Lompat ke konten Lompat ke sidebar Lompat ke footer

Tahun Baru Hijriyah; Momentum Hijrah dari Materialisme beralih ke Spiritualisme

 


Tahun Baru Hijriyah;
Momentum Hijrah dari Materialisme beralih ke Spiritualisme

oleh Ny Dr Hj Hafida M. Ag (Ny Hafidzah bid Pendidikan)

Ada orang yang sukses secara lahiriah dan duniawi, tetapi mengalami kekosongan jiwa. Bahkan tak jarang, kehilangan orientasi hidup. Harta benda sudah melimpah, karir  bagus, popularitas juga sudah berada dalam genggamannya, tetapi hatinya kosong, karena semua itu hanya bersifat materialistik, jika sudah diperoleh ya ternyata hanya ‘begitu-begitu’ saja. Hambar rasanya dan membosankan, tidak ada kebahagiaan yang dirasakan.

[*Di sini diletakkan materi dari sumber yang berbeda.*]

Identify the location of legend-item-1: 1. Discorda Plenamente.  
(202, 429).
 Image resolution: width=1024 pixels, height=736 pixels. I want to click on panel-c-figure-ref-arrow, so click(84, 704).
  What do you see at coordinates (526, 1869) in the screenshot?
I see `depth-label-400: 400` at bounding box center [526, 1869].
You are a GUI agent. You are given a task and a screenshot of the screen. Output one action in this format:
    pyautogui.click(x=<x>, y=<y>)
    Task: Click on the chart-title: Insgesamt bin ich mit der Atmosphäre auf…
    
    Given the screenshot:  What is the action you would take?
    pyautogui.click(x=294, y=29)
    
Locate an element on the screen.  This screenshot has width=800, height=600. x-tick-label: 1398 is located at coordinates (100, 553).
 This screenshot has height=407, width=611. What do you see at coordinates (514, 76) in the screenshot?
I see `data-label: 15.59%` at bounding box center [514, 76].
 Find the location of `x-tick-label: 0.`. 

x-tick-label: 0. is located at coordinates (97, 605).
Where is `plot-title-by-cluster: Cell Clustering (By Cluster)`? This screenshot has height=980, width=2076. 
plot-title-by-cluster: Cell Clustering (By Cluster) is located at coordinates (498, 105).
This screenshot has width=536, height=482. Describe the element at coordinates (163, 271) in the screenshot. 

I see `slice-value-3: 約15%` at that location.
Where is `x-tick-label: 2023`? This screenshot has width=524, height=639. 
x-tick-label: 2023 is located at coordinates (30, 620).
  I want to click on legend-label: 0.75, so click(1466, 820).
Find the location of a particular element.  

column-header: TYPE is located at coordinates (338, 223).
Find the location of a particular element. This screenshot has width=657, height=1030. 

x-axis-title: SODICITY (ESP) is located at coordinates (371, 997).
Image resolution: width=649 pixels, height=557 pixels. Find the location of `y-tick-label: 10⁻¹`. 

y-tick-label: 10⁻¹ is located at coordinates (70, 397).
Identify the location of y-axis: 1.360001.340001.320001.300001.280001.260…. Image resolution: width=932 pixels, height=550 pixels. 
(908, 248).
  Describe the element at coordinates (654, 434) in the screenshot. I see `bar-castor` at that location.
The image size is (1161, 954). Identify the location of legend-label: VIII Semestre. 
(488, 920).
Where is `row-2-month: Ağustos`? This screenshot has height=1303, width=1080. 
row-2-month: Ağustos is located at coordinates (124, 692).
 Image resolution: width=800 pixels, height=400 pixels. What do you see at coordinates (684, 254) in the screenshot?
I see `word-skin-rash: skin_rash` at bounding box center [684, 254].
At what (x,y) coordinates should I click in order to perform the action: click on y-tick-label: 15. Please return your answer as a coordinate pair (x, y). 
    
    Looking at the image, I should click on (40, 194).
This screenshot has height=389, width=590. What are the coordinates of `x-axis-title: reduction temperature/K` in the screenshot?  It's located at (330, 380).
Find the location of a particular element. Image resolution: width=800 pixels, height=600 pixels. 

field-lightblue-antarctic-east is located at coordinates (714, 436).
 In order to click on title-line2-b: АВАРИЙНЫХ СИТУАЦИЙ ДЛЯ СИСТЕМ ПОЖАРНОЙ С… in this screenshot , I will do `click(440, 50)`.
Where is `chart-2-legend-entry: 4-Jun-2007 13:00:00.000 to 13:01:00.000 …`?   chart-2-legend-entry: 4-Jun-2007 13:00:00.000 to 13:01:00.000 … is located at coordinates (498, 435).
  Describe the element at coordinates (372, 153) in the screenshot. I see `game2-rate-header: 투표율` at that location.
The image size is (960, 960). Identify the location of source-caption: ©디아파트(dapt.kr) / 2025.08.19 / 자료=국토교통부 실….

            Dalam kehidupan ini, kita membutuhkan sesuatu yang bersifat lebih tinggi dan hakiki dibandingkan semua itu, yaitu sebuah suasana spriritual yang menyejukkan jiwa. Dan ini terkait dengan ‘Sesuatu’ yang Tak Terbatas serta tak bisa didefinisikan, tetapi bisa kita rasakan keberadaan-Nya. Keberadaan Zat  Yang Maha Tinggi itu bisa dirasakan oleh mereka yang melakukan peribadatan dalam arti yang substansial. Bukan hanya yang seremonial ataupun ritual.

            Jika dalam setiap memasuki tahun baru hijriyah, kita melaksanakan amalan do’a akhir tahun  dan do’a awal tahun yang didahului dengan istighfar/sayyidul istighfar, maka lakukan itu dengan penuh perenungan. Merenungi apa yang kita istighfari, bukan hanya istighfar dengan lisan semata. Sebagaimana masyhur dalam sebuah maqalahnya Sufi Perempuan yang terkenal, Rabiah al Adawiyah, yaitu …’istighfarlah dari istighfarmu yang kosong itu, taubatlah dari taubatmu yang sebatas pada lisan saja’. Artinya, ketahui dan pahami apa yang kita istighfarkan…bagaimana kita menjalankan amanah jabatan/tugas yang dibebankan, bagaimana kita mentasarufkan harta yang dianugrahkan dan sebagainya.

            Oleh karena itu, dalam momentum tahun baru hijriyah ini, hendaknya jangan terjebak pada dunia yang materialisik, namun tetapkan orientasi hidup kita untuk mencapai kebahagiaan yang hakiki, dengan beriman kepada segala yang gaib dan transendental. Dan kuncinya pada amal kebajikan (amal saleh), bukan pada harta benda duniawi atau hal-hal materialistik yang bersifat menjebak.  Amal kebajikan adalah rekaman keabadian atas segala kebaikan yang kita taburkan.